For D1, please let me know why my solution 169032390 WA on test 3 while for j′<i−512, definitely aj′⊕j>aj⊕j′.
my mx is used to caculate the maximum dp[j] (j from 0 to i — 512)
I love constructive div 2 E's where the key observation is answer turns out to be at most [small number] like 2. Other recent examples like 794 E and 798 E though these are different kinds of problems. But I wonder how you come up with these constructions or guesses that you can the construction can be done in a small number of moves because it seems like the problem is easily hit or miss if you don't see the idea or think this is possible.
Can anyone please explain the editorial code for D2? I don't understand this implementation of trie.

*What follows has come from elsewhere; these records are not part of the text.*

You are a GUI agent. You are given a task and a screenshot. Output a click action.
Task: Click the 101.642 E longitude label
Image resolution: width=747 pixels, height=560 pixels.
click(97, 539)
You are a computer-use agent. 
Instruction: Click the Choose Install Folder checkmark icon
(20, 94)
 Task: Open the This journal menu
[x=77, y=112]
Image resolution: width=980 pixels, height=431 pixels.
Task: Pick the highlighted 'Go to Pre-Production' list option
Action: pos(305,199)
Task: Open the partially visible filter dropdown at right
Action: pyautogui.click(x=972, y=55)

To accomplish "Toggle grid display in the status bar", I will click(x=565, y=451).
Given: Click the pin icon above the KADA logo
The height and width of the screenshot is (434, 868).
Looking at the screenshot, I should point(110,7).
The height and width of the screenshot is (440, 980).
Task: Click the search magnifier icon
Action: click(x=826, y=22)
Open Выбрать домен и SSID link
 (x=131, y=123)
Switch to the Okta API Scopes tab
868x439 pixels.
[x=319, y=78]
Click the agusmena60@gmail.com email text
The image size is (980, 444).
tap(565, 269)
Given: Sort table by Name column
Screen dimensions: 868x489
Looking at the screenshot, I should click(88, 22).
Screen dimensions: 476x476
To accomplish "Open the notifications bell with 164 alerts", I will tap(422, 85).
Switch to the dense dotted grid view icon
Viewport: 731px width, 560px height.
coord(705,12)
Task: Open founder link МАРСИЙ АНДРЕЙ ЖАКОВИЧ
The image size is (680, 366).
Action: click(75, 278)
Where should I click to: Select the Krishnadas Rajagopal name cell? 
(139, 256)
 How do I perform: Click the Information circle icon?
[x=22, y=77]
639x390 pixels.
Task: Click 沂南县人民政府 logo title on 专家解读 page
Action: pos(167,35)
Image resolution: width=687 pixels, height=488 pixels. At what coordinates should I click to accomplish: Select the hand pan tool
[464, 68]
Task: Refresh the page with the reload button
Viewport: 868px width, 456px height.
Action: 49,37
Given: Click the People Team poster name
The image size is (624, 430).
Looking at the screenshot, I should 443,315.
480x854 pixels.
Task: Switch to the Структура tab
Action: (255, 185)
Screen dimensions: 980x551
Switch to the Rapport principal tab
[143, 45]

fix D statement please !!! it's wrong
I don't quite understand, why can't the proper subsegment contain the maximum or minimum values of the whole array or both? It's not stated in the problem that it can't.. the only constraint over the subsegment that it can cover at most n-1 elements, stated as (r — l + 1 < n).
for example in the second test case where n = 5 and the values are 1 2 3 100 200 we can choose l = 2 and r = 5 so the subsegment is (2 3 100 200) and the answer should be (200 — 1) + (200 — 2) = 397
so can anyone explain what I'm missing?